**** Record extracts ****

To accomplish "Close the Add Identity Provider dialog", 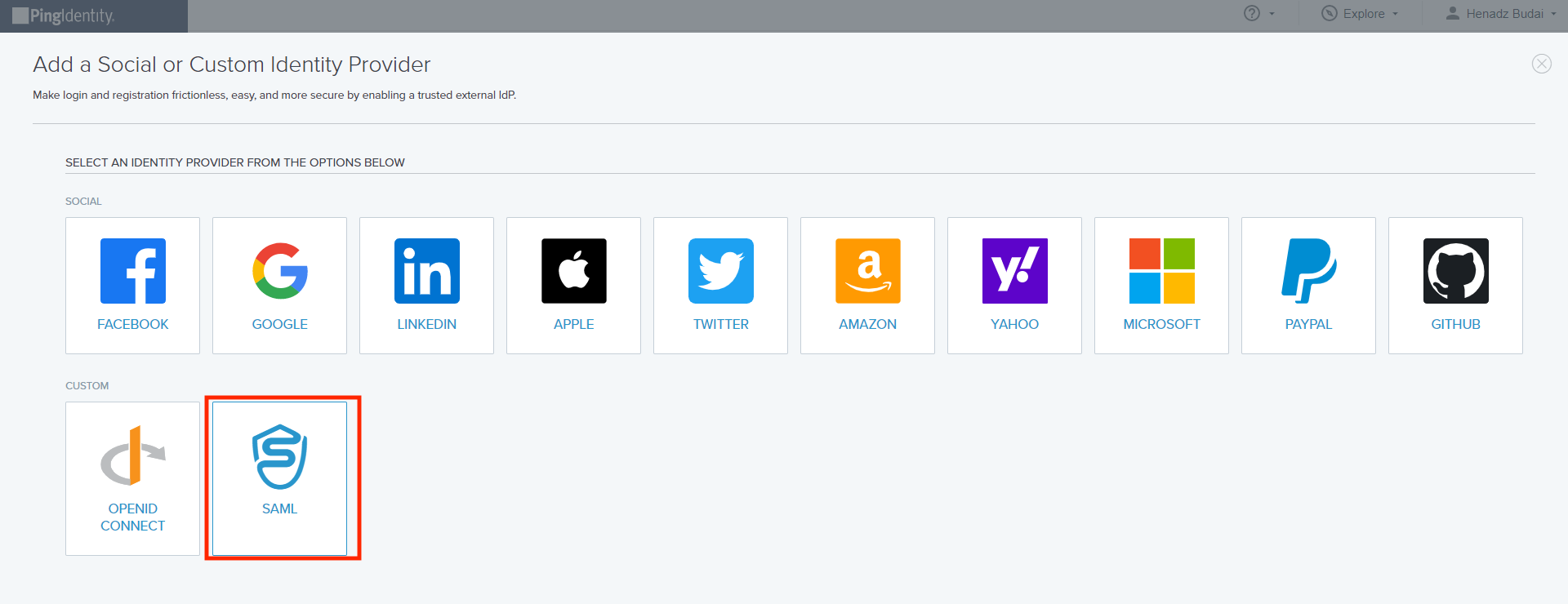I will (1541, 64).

****
**** Record extracts ****

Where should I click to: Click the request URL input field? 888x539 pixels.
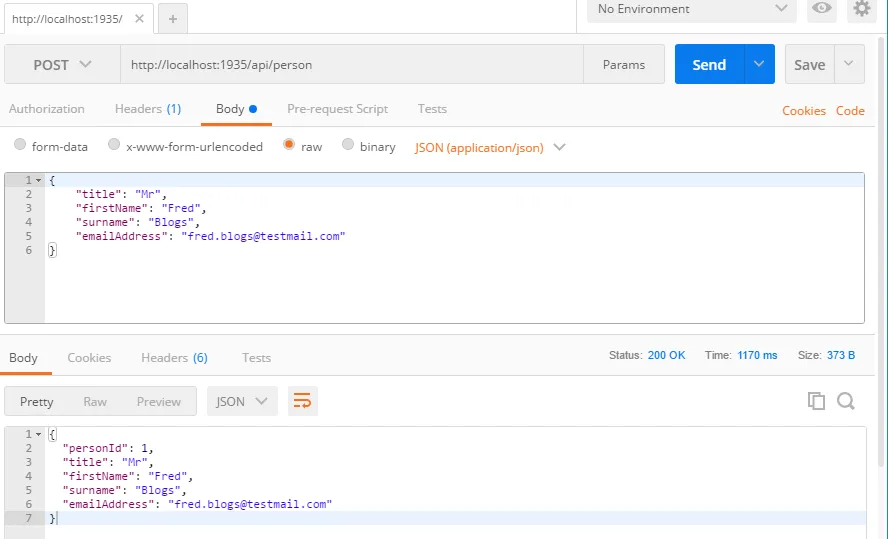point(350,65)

****
**** Record extracts ****

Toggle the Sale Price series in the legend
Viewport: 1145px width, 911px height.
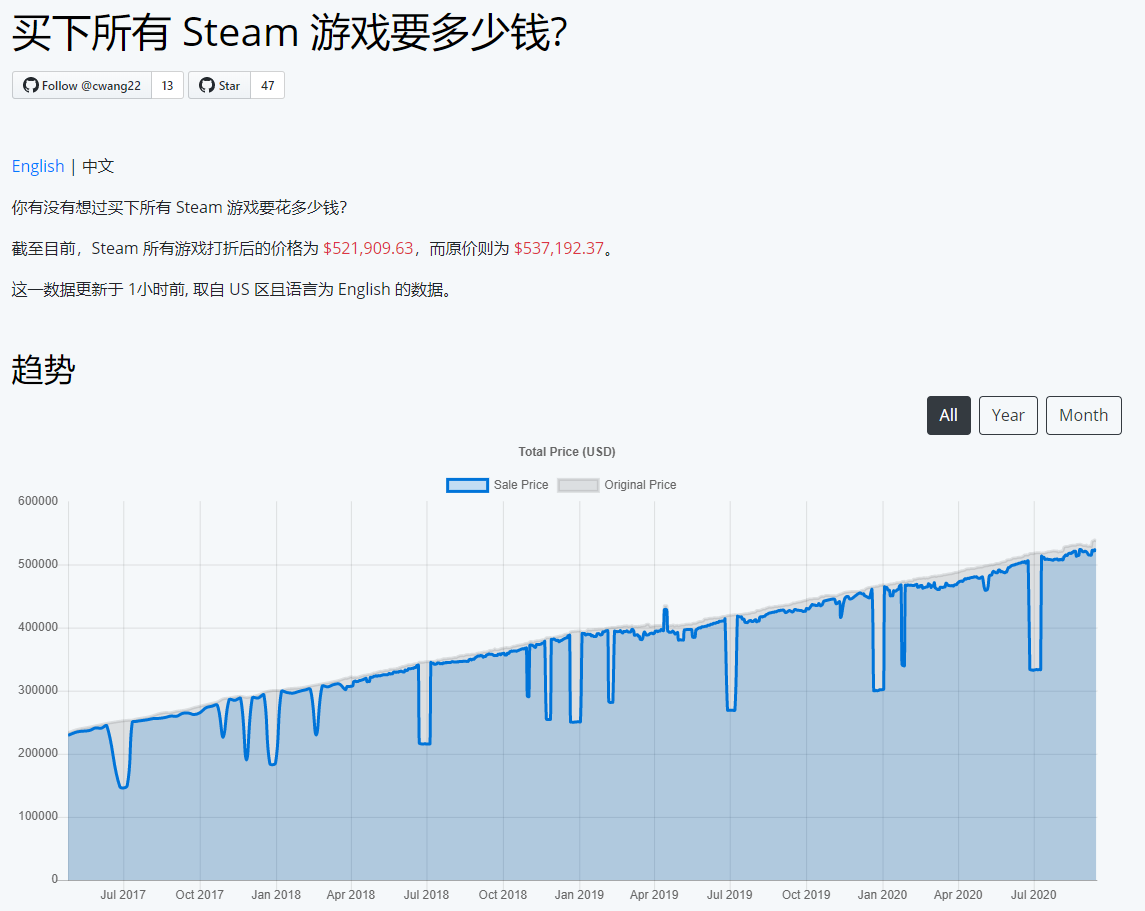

****

Short exercise |
Shift every coordinate in the answers by adding 20 to each number. Then write out the lines again, requests included, starting with the line containing "Where should I" and going on through the line containing "point(350,65)". Leave the pictures out.

Task solution |
Where should I click to: Click the request URL input field? 888x539 pixels.
point(370,85)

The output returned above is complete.